The inability to acquire protective immunity against Plasmodium is a major obstacle to malaria control. In the prior funding period, we showed that the Plasmodium orthologue of the host cytokine macrophage migration inhibitory factor, termed PMIF, impairs germinal center formation and the differentiation of T follicular helper cells (Tfh), leading to a reduction in the development of memory B and T cells. We recapitulated genetic PMIF deficiency in a P. berghei strain by vaccination with a pmif RNA replicon, which delayed blood-stage patency, augmented Tfh cell and germinal center responses, and enhanced the differentiation of memory CD4 and liver-resident, circumsporozoite-specific CD8 T cells. We observed improved control of infection and complete protection from re-infection, which was replicated by adoptive transfer of CD8 or CD4 T cells from pmif RNA replicon immunized hosts. Our data indicate that Plasmodium parasites utilize PMIF, which shows strict evolutionary conservation, to interfere with immunologic memory. We propose the following Specific Aims to achieve our goal of better understanding ineffective immunity to malaria and providing a foundation for better vaccines:
Aim 1. Define the impact and potential synergy of PMIF neutralization in the host response to circumsporozoite (CSP) vaccination. The partial and waning immunity observed with the CSP-based RTS,S vaccine is due in part to an inadequate memory T cell response. We hypothesize that combining CSP with PMIF vaccination will increase T cell memory to CSP and provide optimal and high-level protection. We will study this approach in collaboration with the Walter Reed Army Institute of Research by immunizing mice against PMIF together with the Falciparum Malaria Vaccine-013 (FMP013) in a human CSP-transgenic P. berghei mouse model.
Aim 2. Define the impact of PMIF on Plasmodium liver-stage development. PMIF also supports initial sporozoite infection and liver-stage parasite development by survival signaling through the hepatocellular MIF receptor, CD74. We hypothesize that PMIF re-programs hepatocyte metabolism to inhibit the host-protective apoptosis of infected hepatocytes.
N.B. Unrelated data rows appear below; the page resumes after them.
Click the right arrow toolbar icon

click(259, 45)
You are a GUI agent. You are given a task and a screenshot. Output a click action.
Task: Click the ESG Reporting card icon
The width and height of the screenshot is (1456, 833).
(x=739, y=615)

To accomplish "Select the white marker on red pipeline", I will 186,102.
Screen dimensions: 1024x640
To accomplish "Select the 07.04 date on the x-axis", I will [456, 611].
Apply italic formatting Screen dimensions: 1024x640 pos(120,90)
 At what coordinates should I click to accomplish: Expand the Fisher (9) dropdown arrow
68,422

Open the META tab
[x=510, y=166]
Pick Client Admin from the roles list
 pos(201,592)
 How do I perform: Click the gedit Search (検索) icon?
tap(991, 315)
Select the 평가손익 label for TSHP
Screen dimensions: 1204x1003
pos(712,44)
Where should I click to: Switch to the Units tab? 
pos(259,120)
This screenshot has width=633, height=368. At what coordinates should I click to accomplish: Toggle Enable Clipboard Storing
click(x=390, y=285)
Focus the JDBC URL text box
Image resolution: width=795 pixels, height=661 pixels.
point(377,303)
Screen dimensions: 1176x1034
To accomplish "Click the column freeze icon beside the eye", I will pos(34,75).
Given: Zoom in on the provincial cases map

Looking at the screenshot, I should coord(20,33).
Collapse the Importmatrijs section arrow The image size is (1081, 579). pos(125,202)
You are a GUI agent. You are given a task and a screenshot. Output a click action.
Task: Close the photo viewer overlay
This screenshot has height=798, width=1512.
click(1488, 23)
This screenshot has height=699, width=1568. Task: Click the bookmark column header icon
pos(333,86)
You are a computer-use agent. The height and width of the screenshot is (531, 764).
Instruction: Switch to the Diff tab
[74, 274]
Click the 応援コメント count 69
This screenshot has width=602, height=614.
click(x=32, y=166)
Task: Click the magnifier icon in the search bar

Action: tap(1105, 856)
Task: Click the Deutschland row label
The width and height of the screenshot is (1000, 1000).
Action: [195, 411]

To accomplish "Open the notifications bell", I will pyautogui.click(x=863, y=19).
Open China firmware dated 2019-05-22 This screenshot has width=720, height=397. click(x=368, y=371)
We will elucidate the pathways involved and better define the impact of liver-stage PMIF expression on the developing immune response.
Aim 3. Evaluate the therapeutic potential of a novel small molecule PMIF inhibitor. We have developed a first-in-class small molecule, 26k, that selectively blocks PMIF signaling through the host MIF receptor CD74, reduces liver-stage parasite burden, and fully protects mice from cerebral malaria. We hypothesize that pharmacologic PMIF antagonism with 26k may be a tractable approach for prophylaxis and liver-stage treatment, and may augment immunologic memory responses. Closer knowledge of the PMIF pathway will lead to better strategies for malaria therapy and vaccine development, and potentially may be generalized to other parasites that express orthologous MIF proteins.
Our knowledge of the immune response to Plasmodium infection, which is the second leading cause of infectious disease death in the world, is inadequate and hinders the development of an effective vaccine. This program focuses on the function of a Plasmodium ortholog of the human cytokine MIF, termed PMIF, which acts to suppress the development of immunologic memory. This research may open new therapeutic and vaccine approaches against malaria as well as infections caused by Leishmania, hookworm, and filaria, which also produce MIF-like proteins.